5. Late bombardment and subsequent escape provides valuable experience (and lessons) for the future

It took far, far too long for the Czechs to display any interest in the game. Vaclav Pilar and Tomas Rosicky flickered to life from time to time, but the home side largely coasted through the game with one eye on the Euro 2016 qualifying opener against Netherlands on Sept. 9.

Their belated decision to increase the tempo and ramp up the pressure in the final 20 minutes placed the fading Americans under rigorous examination. The visitors defended gamely and held out as best they could by closing space and keeping their shape, but their lack of fitness at this level proved painfully obvious nevertheless. Nick Rimando produced save after save to backstop those efforts. A better Czech side probably would have equalized at some juncture, but the Americans saw the game out to combine the valuable exercise with a confidence-boosting victory.

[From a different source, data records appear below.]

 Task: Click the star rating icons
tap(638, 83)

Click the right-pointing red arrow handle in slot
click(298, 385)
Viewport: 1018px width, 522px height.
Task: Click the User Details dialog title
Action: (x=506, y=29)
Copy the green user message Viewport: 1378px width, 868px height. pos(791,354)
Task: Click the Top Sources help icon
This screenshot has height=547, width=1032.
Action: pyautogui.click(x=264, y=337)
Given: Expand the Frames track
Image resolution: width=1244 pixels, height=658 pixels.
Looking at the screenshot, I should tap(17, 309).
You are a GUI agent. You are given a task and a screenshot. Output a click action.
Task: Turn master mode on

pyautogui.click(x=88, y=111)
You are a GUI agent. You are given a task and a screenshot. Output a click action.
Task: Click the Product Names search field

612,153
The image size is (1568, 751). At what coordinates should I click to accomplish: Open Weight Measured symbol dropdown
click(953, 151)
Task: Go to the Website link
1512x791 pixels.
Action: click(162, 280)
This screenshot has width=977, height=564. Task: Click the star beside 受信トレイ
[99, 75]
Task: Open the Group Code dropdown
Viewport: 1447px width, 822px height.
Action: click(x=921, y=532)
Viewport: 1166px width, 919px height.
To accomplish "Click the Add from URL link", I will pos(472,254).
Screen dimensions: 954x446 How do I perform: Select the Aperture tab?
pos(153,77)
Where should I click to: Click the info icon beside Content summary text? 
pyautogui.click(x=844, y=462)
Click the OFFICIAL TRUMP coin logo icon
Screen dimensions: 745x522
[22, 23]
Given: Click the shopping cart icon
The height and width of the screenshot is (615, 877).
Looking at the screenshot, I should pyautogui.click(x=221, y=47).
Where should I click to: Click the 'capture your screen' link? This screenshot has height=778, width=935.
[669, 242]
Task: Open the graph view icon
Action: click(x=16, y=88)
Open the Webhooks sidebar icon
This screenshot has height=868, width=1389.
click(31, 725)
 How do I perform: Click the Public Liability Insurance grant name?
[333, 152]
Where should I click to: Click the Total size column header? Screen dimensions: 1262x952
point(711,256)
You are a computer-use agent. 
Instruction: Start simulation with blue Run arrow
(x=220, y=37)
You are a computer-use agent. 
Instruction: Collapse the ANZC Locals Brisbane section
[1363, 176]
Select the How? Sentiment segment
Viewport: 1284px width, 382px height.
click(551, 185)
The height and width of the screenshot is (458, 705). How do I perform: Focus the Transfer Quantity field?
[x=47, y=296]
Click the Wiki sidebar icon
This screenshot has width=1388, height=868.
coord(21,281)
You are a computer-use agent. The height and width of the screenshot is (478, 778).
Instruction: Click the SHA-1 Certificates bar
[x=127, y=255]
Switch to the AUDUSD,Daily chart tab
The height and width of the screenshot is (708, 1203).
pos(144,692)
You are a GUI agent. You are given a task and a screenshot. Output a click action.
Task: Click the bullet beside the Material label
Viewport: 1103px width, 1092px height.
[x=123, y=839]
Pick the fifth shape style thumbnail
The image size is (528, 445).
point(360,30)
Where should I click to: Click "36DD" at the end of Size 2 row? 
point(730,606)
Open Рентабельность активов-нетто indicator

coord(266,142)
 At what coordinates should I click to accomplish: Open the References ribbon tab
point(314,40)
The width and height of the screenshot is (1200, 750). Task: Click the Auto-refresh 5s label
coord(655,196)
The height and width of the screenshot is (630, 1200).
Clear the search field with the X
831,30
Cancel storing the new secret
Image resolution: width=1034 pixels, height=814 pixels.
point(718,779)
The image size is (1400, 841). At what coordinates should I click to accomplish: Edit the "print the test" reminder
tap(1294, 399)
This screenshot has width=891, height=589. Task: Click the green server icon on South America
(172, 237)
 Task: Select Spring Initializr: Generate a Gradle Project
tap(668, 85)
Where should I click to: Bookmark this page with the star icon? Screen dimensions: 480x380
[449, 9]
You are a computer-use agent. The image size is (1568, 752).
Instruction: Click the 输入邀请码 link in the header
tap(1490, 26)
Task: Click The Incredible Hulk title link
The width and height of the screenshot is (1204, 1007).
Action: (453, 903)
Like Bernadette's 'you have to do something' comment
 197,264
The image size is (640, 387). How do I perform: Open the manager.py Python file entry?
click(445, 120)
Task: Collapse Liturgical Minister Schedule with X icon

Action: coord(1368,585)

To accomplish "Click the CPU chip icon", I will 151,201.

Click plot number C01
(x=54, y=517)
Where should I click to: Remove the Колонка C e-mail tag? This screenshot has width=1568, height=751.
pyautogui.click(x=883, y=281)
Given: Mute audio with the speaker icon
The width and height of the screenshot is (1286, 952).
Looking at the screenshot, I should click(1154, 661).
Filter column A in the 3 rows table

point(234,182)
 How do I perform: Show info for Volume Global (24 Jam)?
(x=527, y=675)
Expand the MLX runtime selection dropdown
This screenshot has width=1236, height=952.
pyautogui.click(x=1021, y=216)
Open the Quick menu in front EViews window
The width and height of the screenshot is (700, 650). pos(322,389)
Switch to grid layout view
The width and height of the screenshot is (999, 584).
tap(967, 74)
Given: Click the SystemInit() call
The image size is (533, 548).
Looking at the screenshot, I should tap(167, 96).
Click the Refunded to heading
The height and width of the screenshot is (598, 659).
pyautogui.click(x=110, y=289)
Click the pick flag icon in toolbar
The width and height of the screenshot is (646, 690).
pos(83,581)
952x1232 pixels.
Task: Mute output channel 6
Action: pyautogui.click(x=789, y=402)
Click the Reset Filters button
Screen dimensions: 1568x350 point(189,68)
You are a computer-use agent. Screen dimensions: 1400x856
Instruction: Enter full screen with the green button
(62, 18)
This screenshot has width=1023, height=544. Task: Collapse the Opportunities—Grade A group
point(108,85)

“For us, it was a tremendous experience,” Klinsmann said. “For our young group of players, I think they did very well. They experienced a game that went 90 minutes or a few minutes more. I think it looked, overall, very good until the last 20 minutes where you could see the legs were getting heavy. This is just an experience where they have to learn to play the same rhythm and flow until the last minute.”